Scientific classification
- Kingdom: Plantae
- Clade: Tracheophytes
- Clade: Angiosperms
- Clade: Monocots
- Order: Liliales
- Family: Liliaceae
- Subfamily: Lilioideae
- Tribe: Lilieae
- Genus: Lilium
- Species: L. pyrophilum
- Binomial name: Lilium pyrophilum M.W.Skinner & Sorrie

= Lilium pyrophilum =

- Genus: Lilium
- Species: pyrophilum
- Authority: M.W.Skinner & Sorrie
- Conservation status: G2

Species of lily

Lilium pyrophilum, the sandhills lily or sandhills bog lily, is a North American species of plant in the lily family. It is endemic to the Sandhills region of southern Virginia, North Carolina and northern South Carolina, in the eastern United States.

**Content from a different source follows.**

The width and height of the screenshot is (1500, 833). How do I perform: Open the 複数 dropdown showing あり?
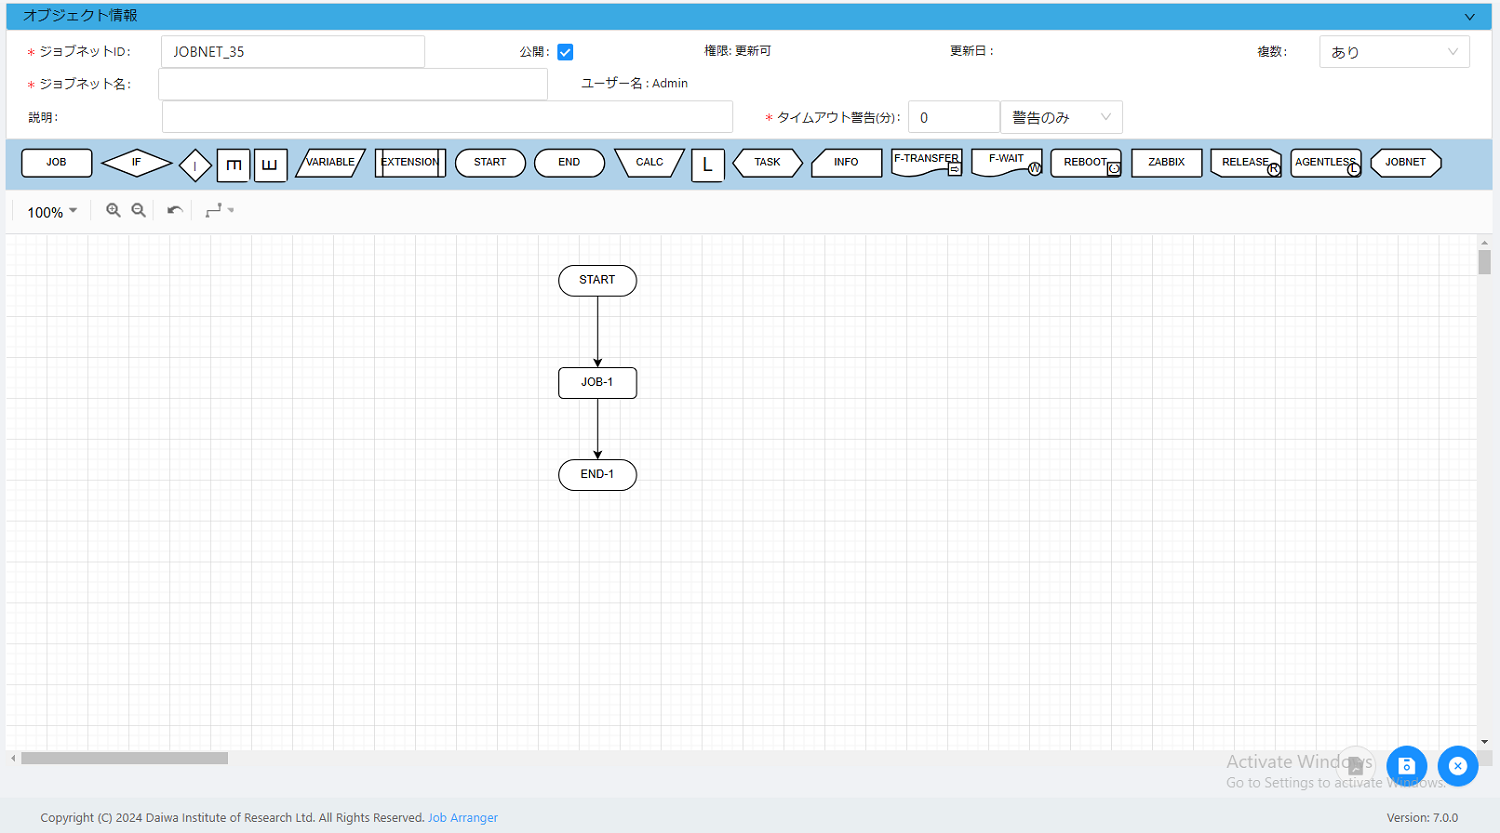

Lilium pyrophilum produces a rhizomatous bulbous root system which is occasionally branched. The plant grows to 0.6-1.6 m (*) It has long narrow, slightly pointed leaves arranged in a variable number of whorls around the stem. The leaves may be upright or drooping. The yellow or yellow-orange inflorescence is borne on racemes of 1-7 flowers, they are pendant and not fragrant. The petals can be reddish, reddish-orange, dusky red or magenta towards the tip and marked with magenta spots and turned back in a "turks cap" shape. The anthers are magenta or purple. It blooms from late July to mid-August. Lilium pyrophilum is also named the "Sandhills lily" from its restricted location where it benefits from regular brush fires.

Lilium pyrophilum is botanically related to Lilium superbum, with which it may be confused, and Lilium michauxii with which it can cross-pollinate.

By observations it appears that the ruby-throated hummingbirds (Archilocus colubris) may be involved in the pollination of this flower and the Palamedes swallowtail butterfly also pollinates this lily.